Tour de contrôle

L'agent ne se donne pas les clés

Un agent construit vite, mais il ne se donne pas lui-même les clés de la production. — Publié le 6 septembre 2026

Un agent qui travaille bien va vite. Il écrit, il corrige, il propose. Vient le moment de mettre en ligne — de toucher au vrai site, celui que le monde voit. Là, une règle simple : l'agent ne franchit pas cette porte tout seul.

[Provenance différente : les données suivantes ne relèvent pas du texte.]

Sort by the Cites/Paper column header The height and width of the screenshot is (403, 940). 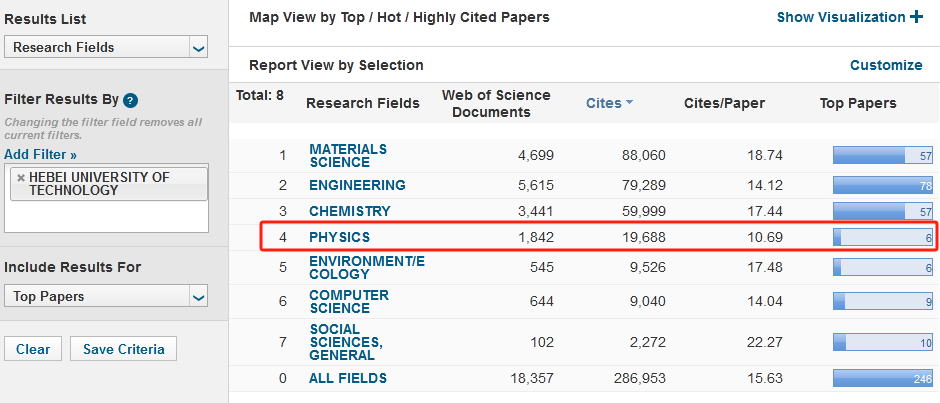pyautogui.click(x=723, y=103)
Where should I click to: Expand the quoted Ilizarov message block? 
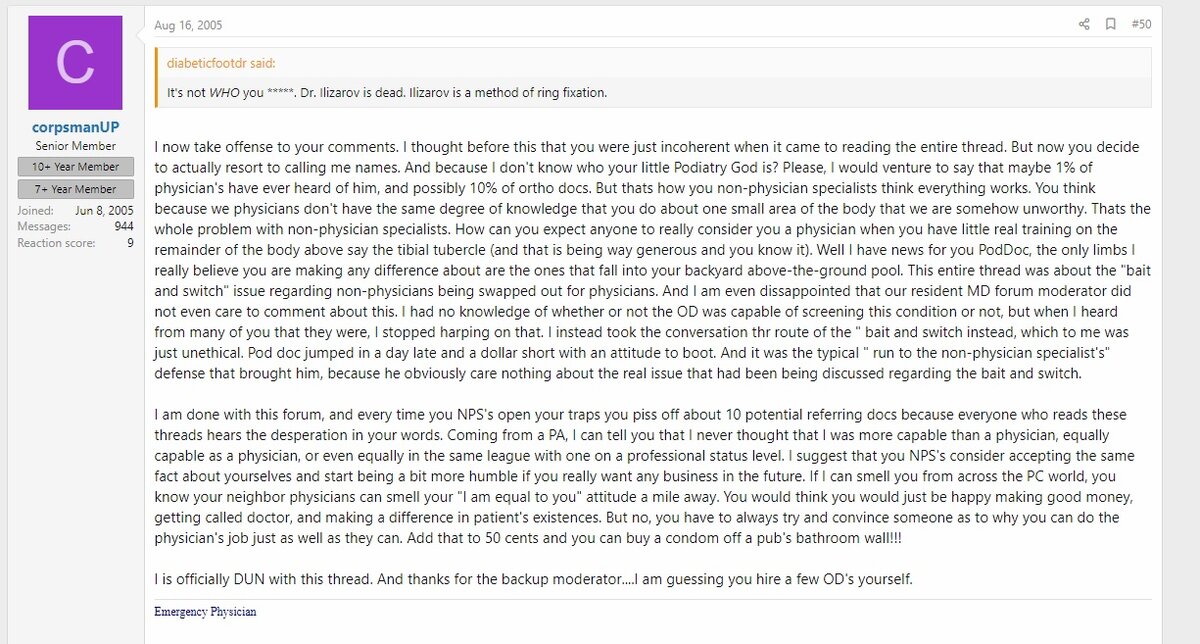click(387, 93)
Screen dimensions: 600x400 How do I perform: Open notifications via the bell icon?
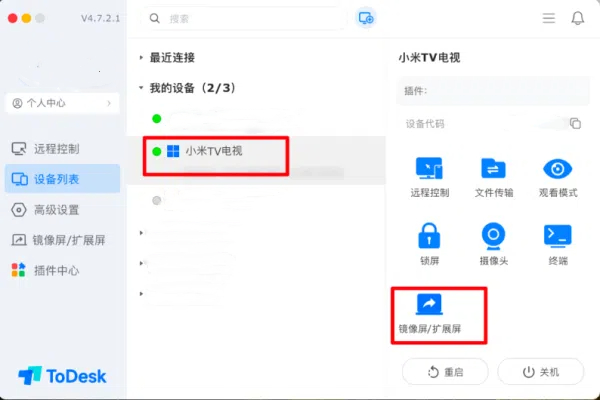[577, 18]
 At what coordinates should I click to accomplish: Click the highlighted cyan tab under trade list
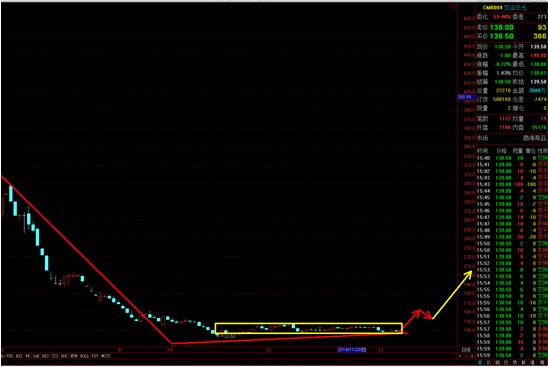tap(480, 362)
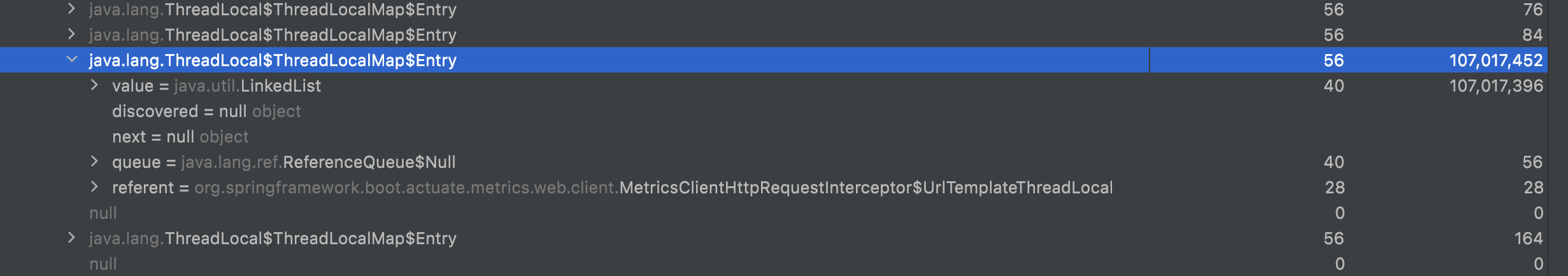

Il ne peut même pas fabriquer sa propre clé

Le plus surprenant : quand l'agent a essayé d'écrire lui-même le garde qui l'aurait autorisé à publier, l'outil a refusé. Un agent qui se donne à lui-même la permission de publier, c'est une sécurité qui ne veut plus rien dire. Même déguisée en bouton, la clé lui reste interdite. C'est voulu, et c'est sain.

La clé reste un code humain

Pour publier, il faut un code que seul le propriétaire connaît. L'agent prépare tout — le texte, les vérifications, la relecture — puis il demande le code. Sans le bon code, le garde refuse. Le code n'est jamais gardé en clair : seulement son empreinte, une trace qui ne se remonte pas.

Et dans l'autre sens : plus de corvée

Puisque l'agent doit parfois demander un geste à l'humain, autant que ce soit facile. Chaque demande devient un bouton sur une page. On clique, la chose se lance, le bouton passe au vert une fois faite. Plus de commande à recopier, plus d'oubli : on voit d'un coup d'œil ce qui reste et ce qui est fait.

Le bon partage

L'agent garde la vitesse : il fait tout le travail. L'humain garde le contrôle : la dernière porte, la vraie mise en ligne, c'est sa main et son code. Ni l'un ni l'autre ne fait le travail de l'autre. C'est comme ça qu'on va vite sans jamais perdre la maison.